The Normans commanded by Richard De Clare better known as Strongbow came to Ireland following the invitation of the deposed King of Leinster, Dermot McMurrough. Strongbow married his daughter Aoife and claimed his royal title following his death however Henry II, King of England made himself Lord of Ireland and brought the Norman lords and Gaelic chiefs under his control.

Mayo remained remote from the Lordship of Ireland until Connaught was invaded by the forces of Richard De Burgh in the 1230s. Thus Anglo-Norman families such as Burke, Gibbons, Staunton , Prendergast, Morris, Joyce, Walsh, Barrett, Lynott, Costello, Padden and Price were introduced and for a time Norman rule was secure. In the 14th century, famine, pestilence and war caused the Lordship of Ireland to collapse and many of the Norman familes merged with the Gaelic tribes adopting their language, customs and dress.

Two factions of the De Burghs or Burkes in Connaght, the Clanwilliams and Clanricardes went to war with each other. Other Old English families also fought the Gaelic Irish or formed alliances with them against combinations of rival Old English and Gaelic Irish clans. During the medieval period European monastic orders such as the Augustinians, Carmelites, Dominicans and Franciscans established themselves at places such as Cong, Strade, Ballintubber, Errew, Burrishoole Abbey and Mayo Abbey.

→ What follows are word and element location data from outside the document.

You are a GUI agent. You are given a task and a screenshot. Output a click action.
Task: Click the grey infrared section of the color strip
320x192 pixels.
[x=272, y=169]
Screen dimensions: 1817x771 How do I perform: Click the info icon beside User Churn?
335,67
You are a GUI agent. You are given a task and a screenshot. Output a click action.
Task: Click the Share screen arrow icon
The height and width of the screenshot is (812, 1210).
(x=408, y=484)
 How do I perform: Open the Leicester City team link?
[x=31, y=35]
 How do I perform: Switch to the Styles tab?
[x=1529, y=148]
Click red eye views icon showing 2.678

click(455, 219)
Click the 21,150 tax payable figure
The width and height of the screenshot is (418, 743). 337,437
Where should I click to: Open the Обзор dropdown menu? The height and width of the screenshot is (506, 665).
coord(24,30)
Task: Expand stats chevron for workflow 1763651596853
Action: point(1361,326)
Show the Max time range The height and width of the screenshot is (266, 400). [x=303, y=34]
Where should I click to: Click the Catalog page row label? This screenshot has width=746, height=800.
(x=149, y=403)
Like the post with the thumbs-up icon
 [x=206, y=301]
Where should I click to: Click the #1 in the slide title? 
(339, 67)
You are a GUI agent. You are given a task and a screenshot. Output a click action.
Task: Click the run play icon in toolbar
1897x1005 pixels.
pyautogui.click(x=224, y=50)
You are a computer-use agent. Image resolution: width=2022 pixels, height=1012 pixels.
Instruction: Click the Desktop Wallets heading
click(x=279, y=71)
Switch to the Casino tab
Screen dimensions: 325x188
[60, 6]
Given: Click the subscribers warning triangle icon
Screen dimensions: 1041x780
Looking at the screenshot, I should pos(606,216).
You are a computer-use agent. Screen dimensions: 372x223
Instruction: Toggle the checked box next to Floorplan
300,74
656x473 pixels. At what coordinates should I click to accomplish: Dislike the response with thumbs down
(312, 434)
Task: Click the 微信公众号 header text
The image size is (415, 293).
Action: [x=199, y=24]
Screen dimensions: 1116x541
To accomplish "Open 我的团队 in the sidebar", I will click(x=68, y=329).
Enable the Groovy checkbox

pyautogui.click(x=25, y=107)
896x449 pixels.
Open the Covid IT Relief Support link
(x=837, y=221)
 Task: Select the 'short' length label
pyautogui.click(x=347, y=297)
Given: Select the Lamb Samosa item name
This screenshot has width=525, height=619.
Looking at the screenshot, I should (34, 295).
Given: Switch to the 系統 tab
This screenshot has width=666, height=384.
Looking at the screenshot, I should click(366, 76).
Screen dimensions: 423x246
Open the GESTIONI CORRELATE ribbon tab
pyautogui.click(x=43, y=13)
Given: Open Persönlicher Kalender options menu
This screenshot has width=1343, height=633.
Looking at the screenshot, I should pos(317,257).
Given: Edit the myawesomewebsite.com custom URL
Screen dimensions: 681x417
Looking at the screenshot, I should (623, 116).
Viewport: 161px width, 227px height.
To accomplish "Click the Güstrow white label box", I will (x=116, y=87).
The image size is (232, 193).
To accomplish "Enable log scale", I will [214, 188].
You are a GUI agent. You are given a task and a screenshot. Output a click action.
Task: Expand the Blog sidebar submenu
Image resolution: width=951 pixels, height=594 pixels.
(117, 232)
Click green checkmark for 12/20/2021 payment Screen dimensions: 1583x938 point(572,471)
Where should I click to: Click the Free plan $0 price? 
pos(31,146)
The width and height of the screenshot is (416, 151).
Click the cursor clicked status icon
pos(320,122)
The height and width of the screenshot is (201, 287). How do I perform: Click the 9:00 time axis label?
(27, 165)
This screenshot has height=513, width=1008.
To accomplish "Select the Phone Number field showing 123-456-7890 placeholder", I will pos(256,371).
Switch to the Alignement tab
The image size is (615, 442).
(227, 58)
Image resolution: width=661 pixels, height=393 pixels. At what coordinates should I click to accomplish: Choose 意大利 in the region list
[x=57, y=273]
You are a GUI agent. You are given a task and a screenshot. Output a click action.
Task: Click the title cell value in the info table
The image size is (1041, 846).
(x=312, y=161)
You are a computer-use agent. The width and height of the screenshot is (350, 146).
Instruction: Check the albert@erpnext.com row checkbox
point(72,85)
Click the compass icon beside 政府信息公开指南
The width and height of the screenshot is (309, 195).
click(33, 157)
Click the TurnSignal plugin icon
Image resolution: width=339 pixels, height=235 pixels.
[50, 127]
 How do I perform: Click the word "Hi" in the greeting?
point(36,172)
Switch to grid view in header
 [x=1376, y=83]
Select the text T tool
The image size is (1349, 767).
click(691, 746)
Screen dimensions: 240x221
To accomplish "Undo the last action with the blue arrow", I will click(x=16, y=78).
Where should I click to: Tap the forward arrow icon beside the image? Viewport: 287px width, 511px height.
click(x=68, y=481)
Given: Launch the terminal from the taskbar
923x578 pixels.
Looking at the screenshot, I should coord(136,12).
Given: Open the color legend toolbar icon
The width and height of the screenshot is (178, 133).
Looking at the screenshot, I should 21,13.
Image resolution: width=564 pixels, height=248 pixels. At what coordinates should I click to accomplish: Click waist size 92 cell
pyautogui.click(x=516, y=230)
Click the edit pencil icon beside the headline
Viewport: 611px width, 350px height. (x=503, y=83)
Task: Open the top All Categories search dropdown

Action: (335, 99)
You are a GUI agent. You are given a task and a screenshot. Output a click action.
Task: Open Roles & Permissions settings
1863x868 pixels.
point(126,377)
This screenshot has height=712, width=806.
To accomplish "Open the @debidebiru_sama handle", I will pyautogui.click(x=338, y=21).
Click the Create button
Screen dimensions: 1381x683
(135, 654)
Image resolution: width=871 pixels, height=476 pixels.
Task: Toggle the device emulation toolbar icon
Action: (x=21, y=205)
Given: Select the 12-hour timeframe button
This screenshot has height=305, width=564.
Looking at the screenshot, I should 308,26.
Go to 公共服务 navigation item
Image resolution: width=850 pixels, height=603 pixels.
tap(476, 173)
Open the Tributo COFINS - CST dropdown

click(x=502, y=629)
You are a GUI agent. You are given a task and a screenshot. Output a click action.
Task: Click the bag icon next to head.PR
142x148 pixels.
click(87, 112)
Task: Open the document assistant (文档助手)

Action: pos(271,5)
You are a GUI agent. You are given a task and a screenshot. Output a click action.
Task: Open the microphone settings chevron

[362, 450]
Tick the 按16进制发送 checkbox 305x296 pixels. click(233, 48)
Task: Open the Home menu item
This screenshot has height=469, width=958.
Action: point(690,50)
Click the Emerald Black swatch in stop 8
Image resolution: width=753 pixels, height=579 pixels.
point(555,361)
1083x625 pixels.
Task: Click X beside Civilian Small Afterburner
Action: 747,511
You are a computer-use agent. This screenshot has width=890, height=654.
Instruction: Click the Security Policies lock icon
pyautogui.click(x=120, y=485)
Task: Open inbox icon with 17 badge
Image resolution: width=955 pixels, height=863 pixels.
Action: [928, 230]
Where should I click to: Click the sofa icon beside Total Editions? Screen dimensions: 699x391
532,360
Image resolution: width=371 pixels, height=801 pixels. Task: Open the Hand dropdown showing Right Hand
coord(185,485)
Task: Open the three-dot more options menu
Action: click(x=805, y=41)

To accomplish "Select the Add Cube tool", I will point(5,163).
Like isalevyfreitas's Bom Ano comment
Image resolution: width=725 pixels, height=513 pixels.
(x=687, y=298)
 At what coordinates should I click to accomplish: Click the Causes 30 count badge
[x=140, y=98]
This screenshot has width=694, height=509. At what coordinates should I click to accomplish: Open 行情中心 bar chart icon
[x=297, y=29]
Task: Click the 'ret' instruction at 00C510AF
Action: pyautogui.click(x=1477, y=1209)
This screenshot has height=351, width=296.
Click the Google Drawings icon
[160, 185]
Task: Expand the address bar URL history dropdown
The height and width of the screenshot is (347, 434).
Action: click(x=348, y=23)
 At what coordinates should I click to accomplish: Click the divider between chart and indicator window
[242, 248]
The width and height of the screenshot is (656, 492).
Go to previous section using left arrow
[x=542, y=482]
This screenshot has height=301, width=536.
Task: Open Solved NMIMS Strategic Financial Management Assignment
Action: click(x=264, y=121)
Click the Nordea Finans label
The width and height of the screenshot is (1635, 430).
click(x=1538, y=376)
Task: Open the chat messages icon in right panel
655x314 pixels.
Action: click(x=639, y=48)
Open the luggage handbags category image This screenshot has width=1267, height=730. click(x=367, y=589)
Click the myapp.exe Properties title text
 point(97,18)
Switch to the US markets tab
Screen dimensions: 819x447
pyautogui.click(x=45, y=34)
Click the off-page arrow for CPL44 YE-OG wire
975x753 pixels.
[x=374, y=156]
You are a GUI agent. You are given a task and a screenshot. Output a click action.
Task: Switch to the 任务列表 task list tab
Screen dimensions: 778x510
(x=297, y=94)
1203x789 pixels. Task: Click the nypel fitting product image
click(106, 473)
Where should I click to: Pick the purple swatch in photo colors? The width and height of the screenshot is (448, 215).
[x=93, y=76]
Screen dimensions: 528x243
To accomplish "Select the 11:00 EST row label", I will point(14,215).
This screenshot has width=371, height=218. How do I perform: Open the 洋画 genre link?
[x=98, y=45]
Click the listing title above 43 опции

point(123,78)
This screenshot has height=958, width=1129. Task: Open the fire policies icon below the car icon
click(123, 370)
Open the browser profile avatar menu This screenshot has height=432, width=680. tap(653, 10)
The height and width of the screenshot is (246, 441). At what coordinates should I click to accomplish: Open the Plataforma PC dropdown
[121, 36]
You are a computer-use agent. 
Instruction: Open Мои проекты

From the 16th to the early 18th centuries a series of pivotal events such as the English Reformation, the reign of the Tudors and Stuart monarchs, the Cromwellian invasion, the Battle of the Boyne and the Penal Laws brought an end to both ancient Gaelic Irish civilisation and the power of the Old English dynasties. An Anglo-Irish Protestant landowning elite ruled the country with the majority of Irish Catholics reduced to the status of tenants and landless peasants surviving in wretched poverty. The best agricultural land in Ireland was in the south and east while County Mayo in particular was underdeveloped and economically backward.

During the 1798 United Irishmen rebellion led by Anglo-Irish Protestants inspired by the American and French Revolutions, the Gaelic Irish Catholics rebelled against British rule. A force of French troops led by General Humbert landed at Killala, defeated an English force at Castlebar and the short lived ' Republic of Connaught ' was declared. The French force was defeated in half an hour by a superior English force at Ballinamuck, County Longford . While the defeated French were sent home, the Catholic Irish prisoners were executed.

In the 19th century a series of crop failures and famines culminated in the Great Irish Potato Famine of the 1840s. County Mayo suffered greatly with whole villages and communities vanishing due to starvation, disease and mass emigration to America . Memories of the catastrophe fueled the activities of the Fenians, the Land League and Irish Parliamentary Party who pushed for land reform and Irish Home Rule in the latter half of the 19th century. A famous incident was the ostracisation of the landlord Captain Boycott by his County Mayo tenants. At the turn of the 20th century most of the Anglo-Irish Protestant estates had been broken up and most Irish farmers owned their land.

When Knox wrote his book in 1908, Ireland was on the cusp of revolutionary changes that brought about transformation of the democratic drive for Home Rule into a violent uprising against British rule between 1916 and 1922. A Civil War followed from 1922 to 1923 between rival republican forces. In the new Irish Free State and Irish Republic , County Mayo remained economically deprived compared to the rest of the country and experienced decades of continued mass emigration.